The APAP detection unit and the ALT 1 detection unit act together as part of an assay process. In other words, in the assay device of the first aspect of the invention, the same biological fluid sample is analysed in both the APAP detection unit and the ALT1 detection unit at substantially the same time. Typically, one portion of said biological fluid sample enters the APAP detection unit and another portion of said biological fluid sample enters the ALT1 detection unit. This means that both of the units provide results which are used in the diagnosis of an APAP overdose for a patient. This offers the advantages of a quick and efficient test which enables a physician to act very quickly to treat a patient if the test results indicate a problem. Analysing the same biological fluid sample in both the APAP detection unit and the ALT1 detection unit also ensures that the APAP detection and/or measurement and the ALT1 detection and/or measurement correspond to a single point in time for the patient. Thus, the assay device of the invention may improve the accuracy of a diagnosis of an APAP overdose.

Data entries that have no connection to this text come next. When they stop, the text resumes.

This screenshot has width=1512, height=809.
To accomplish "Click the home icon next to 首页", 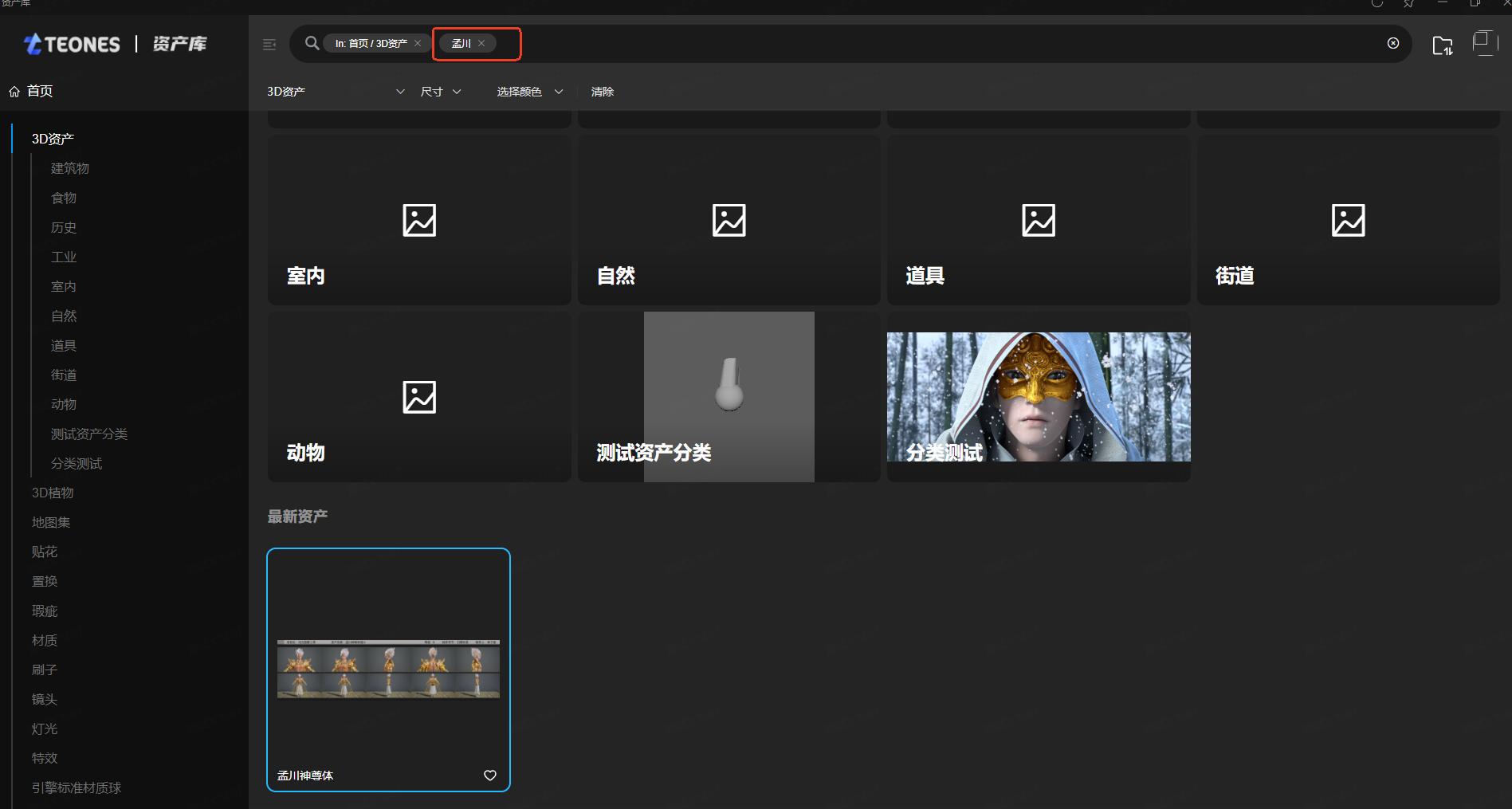I will [x=14, y=92].
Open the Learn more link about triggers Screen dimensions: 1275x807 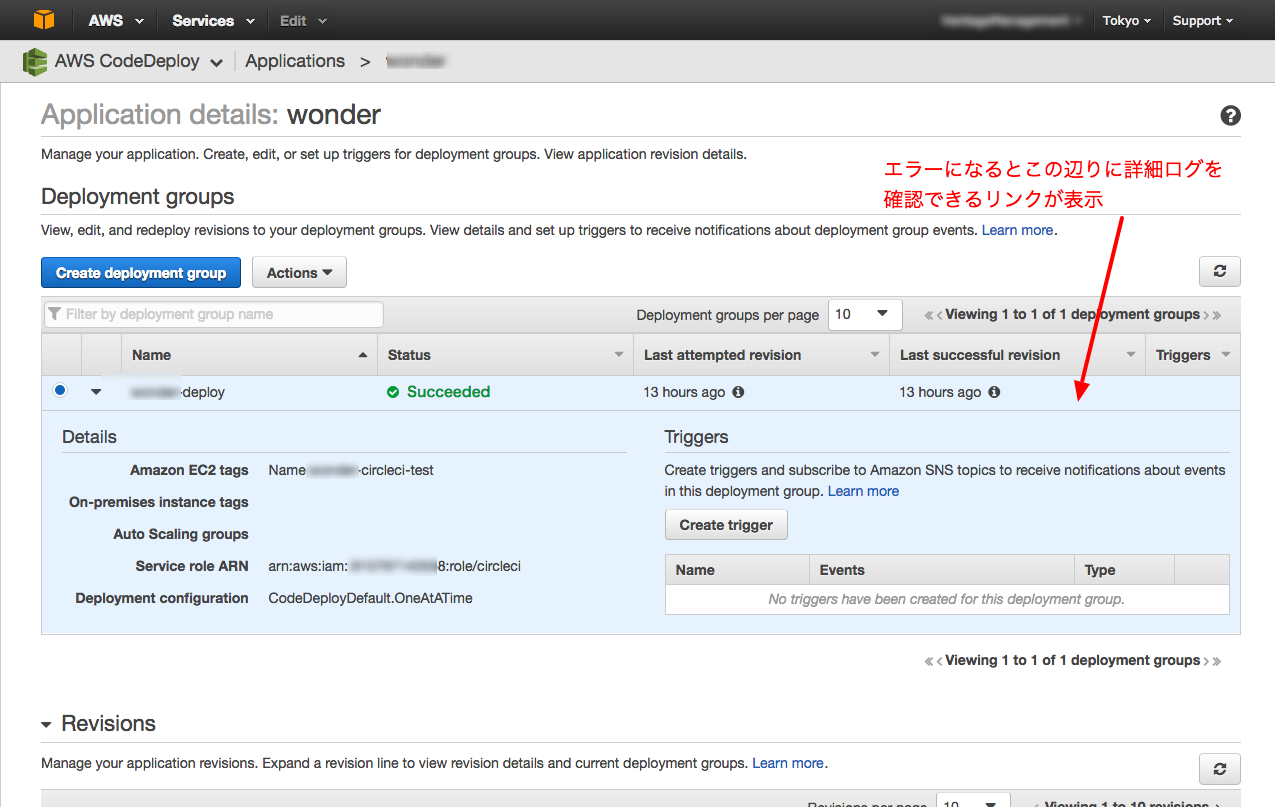862,490
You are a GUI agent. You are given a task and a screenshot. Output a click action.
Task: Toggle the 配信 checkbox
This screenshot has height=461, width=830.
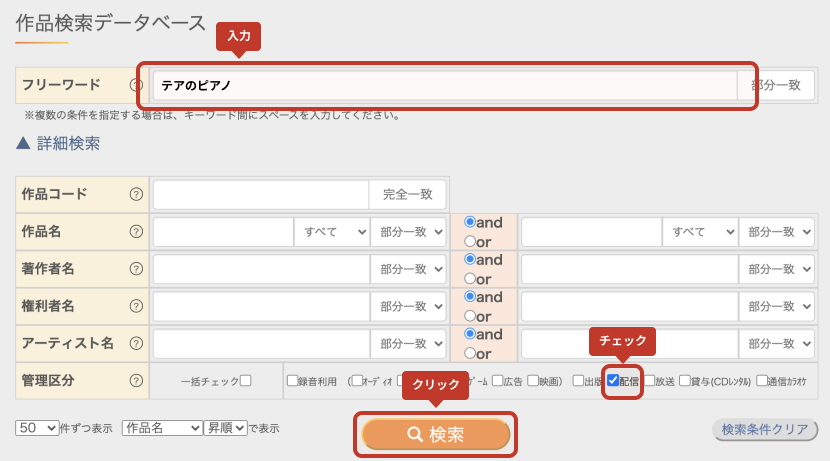[613, 380]
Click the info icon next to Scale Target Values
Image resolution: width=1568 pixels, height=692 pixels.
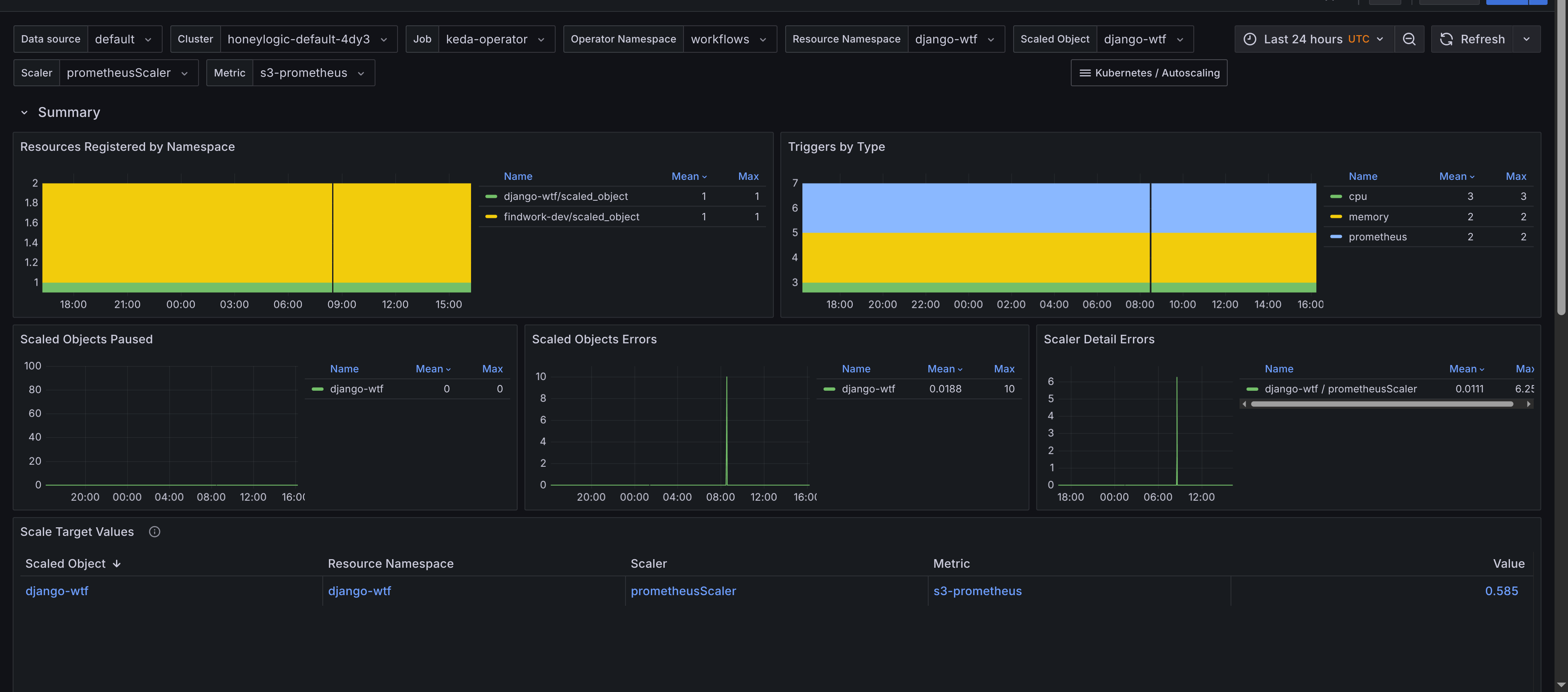click(154, 531)
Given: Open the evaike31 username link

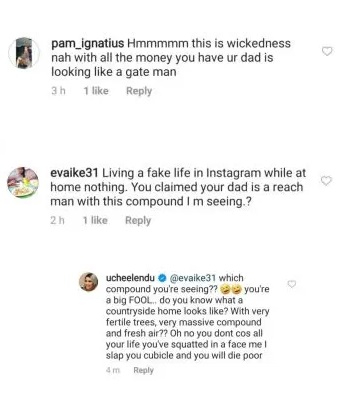Looking at the screenshot, I should point(74,173).
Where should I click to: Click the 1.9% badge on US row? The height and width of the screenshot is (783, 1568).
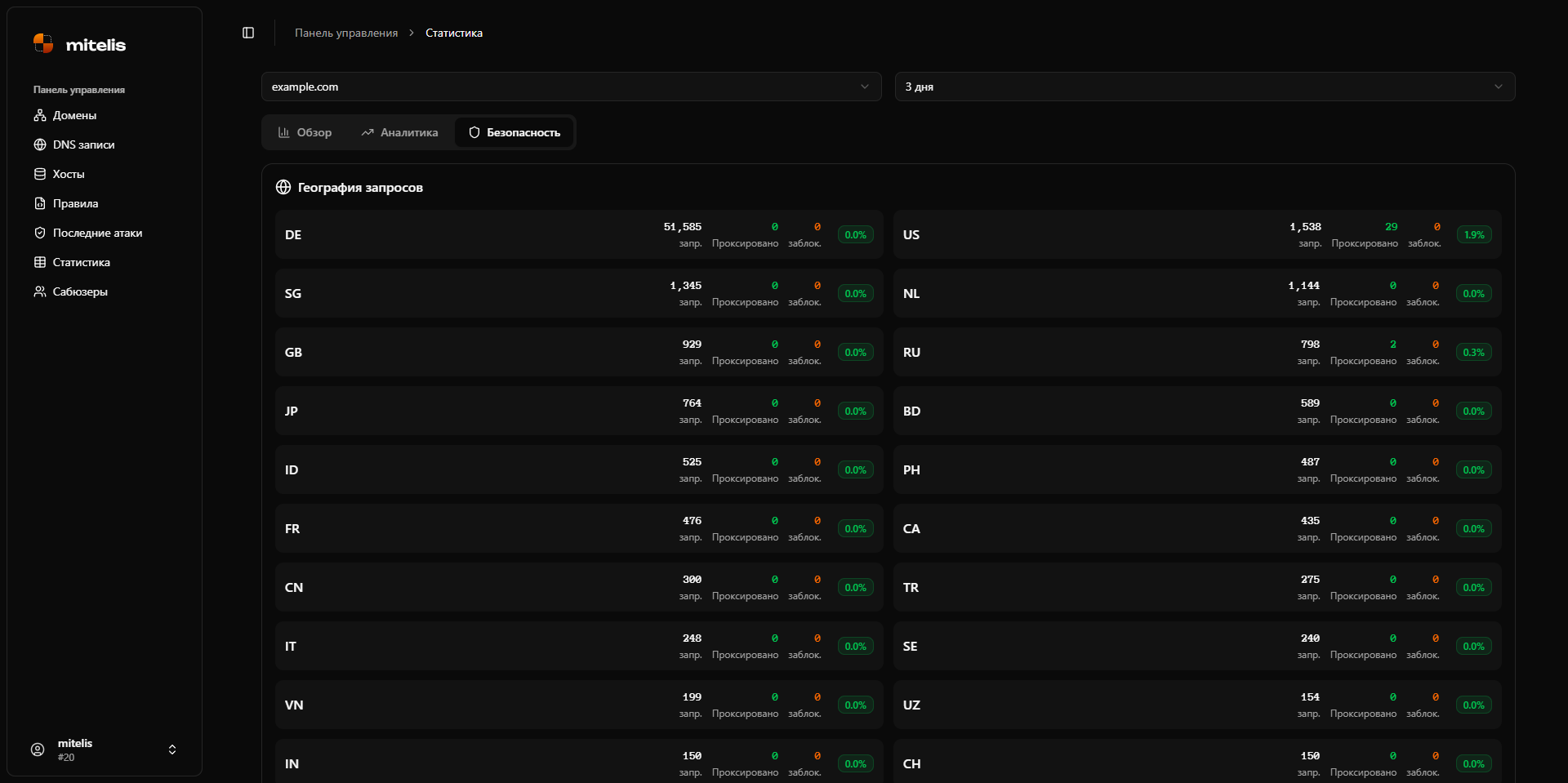[1473, 234]
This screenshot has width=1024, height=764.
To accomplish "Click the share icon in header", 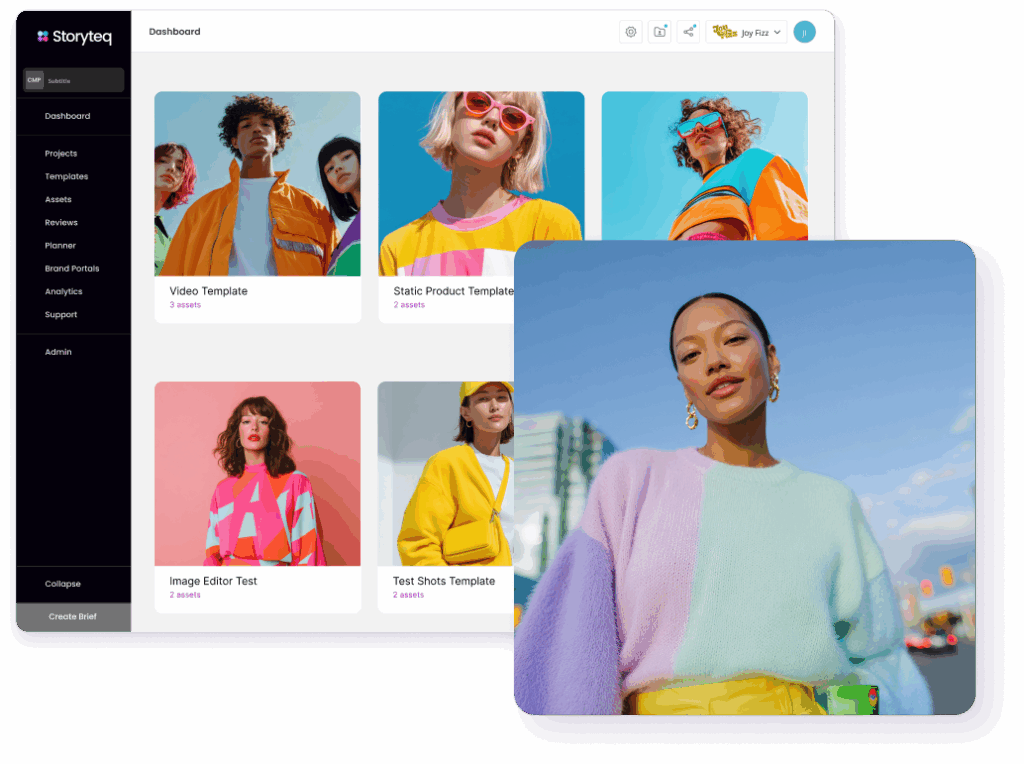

The assay device of the first aspect of the invention may further comprise a fluid introducing portion. The assay device may further comprise a filter located at or near to the fluid introducing portion. In other words, the assay device may comprise an integrated filter. The filter, when present, acts to filter a biological fluid sample in a pre-treatment step. After passing through the
filter in the pre-treatment step, said biological fluid sample passes through the APAP detection unit and the ALT1 detection unit.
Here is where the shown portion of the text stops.